»»

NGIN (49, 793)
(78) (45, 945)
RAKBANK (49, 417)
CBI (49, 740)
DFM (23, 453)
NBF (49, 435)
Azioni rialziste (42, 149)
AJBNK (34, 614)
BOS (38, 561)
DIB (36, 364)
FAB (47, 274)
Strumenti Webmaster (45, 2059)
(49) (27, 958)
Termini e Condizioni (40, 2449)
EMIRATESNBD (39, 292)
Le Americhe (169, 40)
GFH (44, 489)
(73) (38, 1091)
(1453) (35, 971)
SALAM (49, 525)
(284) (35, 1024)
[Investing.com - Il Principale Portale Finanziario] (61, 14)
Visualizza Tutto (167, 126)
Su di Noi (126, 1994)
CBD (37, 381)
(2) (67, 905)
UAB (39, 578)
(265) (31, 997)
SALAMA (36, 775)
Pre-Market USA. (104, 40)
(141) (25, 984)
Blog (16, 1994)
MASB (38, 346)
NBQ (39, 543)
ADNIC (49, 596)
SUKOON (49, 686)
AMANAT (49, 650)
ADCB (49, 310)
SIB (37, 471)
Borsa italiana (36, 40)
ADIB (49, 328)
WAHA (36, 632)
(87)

««

With the line that contains "(49) (27, 958)" as your start, reproduce the data above exactly through its last line, and nothing before that start.

(49) (27, 958)
Termini e Condizioni (40, 2449)
EMIRATESNBD (39, 292)
Le Americhe (169, 40)
GFH (44, 489)
(73) (38, 1091)
(1453) (35, 971)
SALAM (49, 525)
(284) (35, 1024)
[Investing.com - Il Principale Portale Finanziario] (61, 14)
Visualizza Tutto (167, 126)
Su di Noi (126, 1994)
CBD (37, 381)
(2) (67, 905)
UAB (39, 578)
(265) (31, 997)
SALAMA (36, 775)
Pre-Market USA. (104, 40)
(141) (25, 984)
Blog (16, 1994)
MASB (38, 346)
NBQ (39, 543)
ADNIC (49, 596)
SUKOON (49, 686)
AMANAT (49, 650)
ADCB (49, 310)
SIB (37, 471)
Borsa italiana (36, 40)
ADIB (49, 328)
WAHA (36, 632)
(87)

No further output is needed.